Why does wget only download the index.html for some websites?

Question

I'm trying to use wget command:

wget -p http://www.example.com

to fetch all the files on the main page. For some websites it works but in most of the cases, it only download the index.html. I've tried the wget -r command but it doesn't work. Any one knows how to fetch all the files on a page, or just give me a list of files and corresponding urls on the page?
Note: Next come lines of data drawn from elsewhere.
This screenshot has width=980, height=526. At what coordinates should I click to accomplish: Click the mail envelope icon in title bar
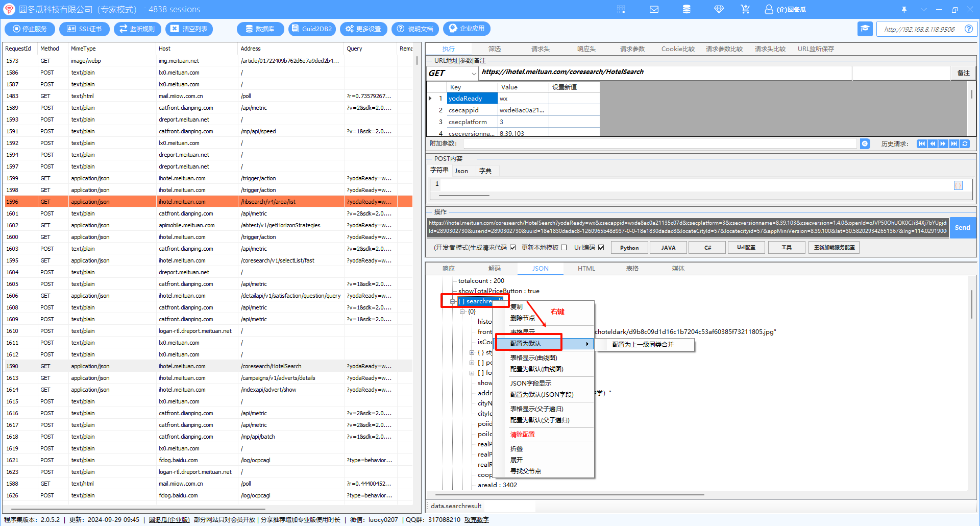point(654,9)
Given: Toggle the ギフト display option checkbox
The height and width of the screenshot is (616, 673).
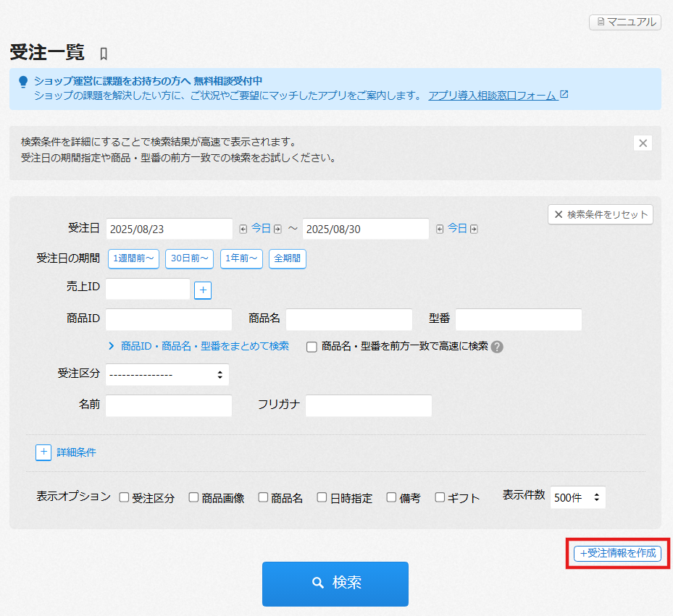Looking at the screenshot, I should (440, 497).
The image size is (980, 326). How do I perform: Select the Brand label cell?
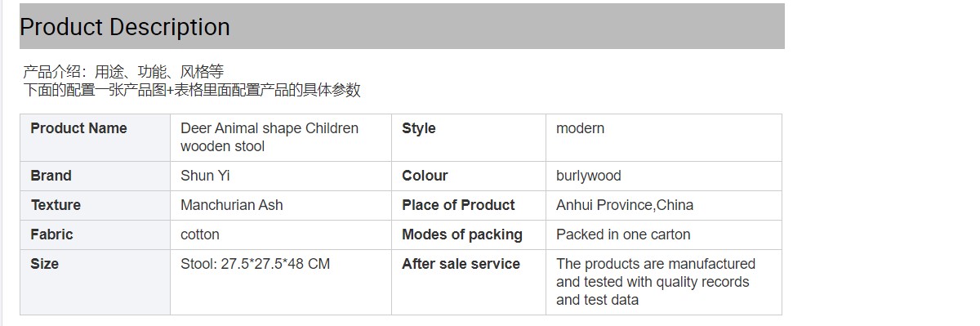tap(95, 176)
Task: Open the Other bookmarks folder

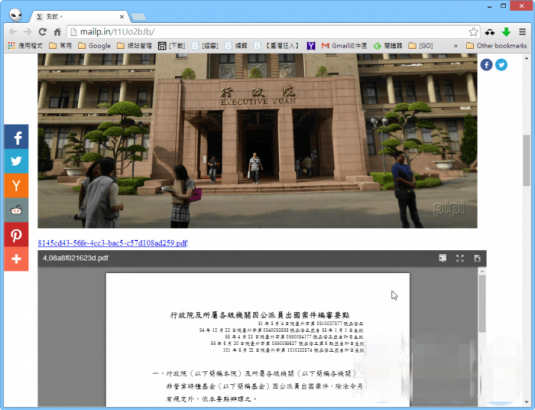Action: [x=496, y=46]
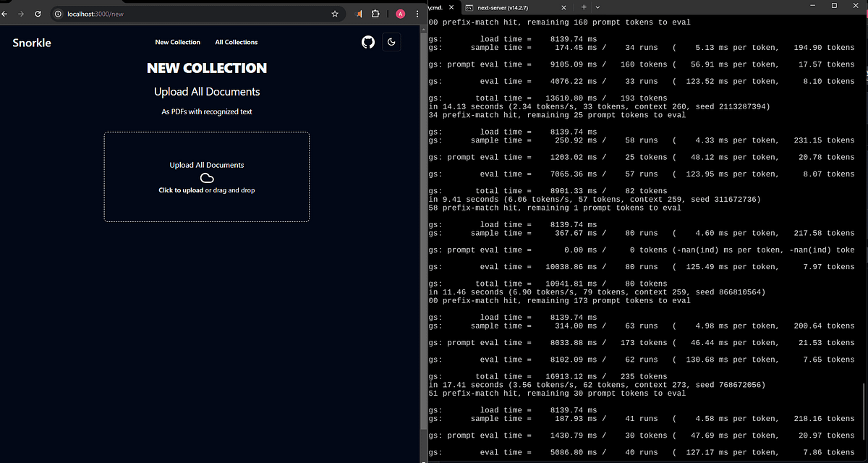Go forward in browser history
Viewport: 868px width, 463px height.
pyautogui.click(x=20, y=14)
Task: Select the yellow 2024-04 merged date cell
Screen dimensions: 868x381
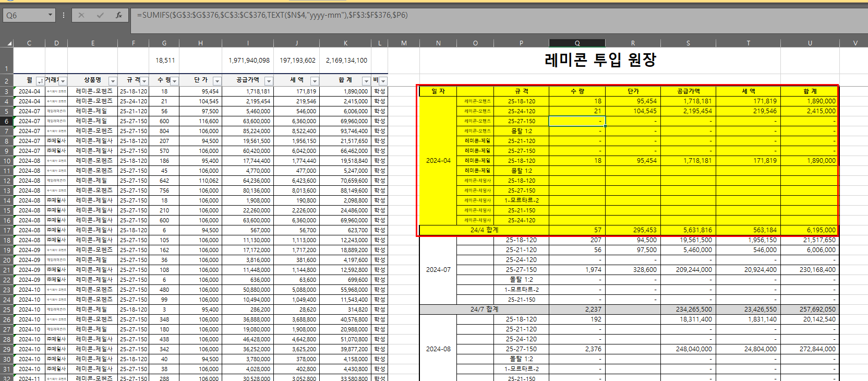Action: point(438,161)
How does this differ from your [previous question](http://stackoverflow.com/questions/11123477/how-to-get-a-list-of-all-paths-files-on-a-webpage-using-wget-or-curl-in-php)? If it's the same problem, edit your old question to clarify it. — Emil Vikström, Jun 20 '12 at 17:07
Possible duplicate of [how to get a list of all paths/files on a webpage using wget or curl in php?](https://stackoverflow.com/questions/11123477/how-to-get-a-list-of-all-paths-files-on-a-webpage-using-wget-or-curl-in-php) — H H, Sep 01 '17 at 09:32

score 108 · Answer 1 · edited Jun 09 '23 at 15:58

108

Wget is also able to download an entire website. But because this can put a heavy load upon the server, wget will obey the robots.txt file.

wget -r -p http://www.example.com

The -p parameter tells wget to include all files, including images. This will mean that all of the HTML files will look how they should do.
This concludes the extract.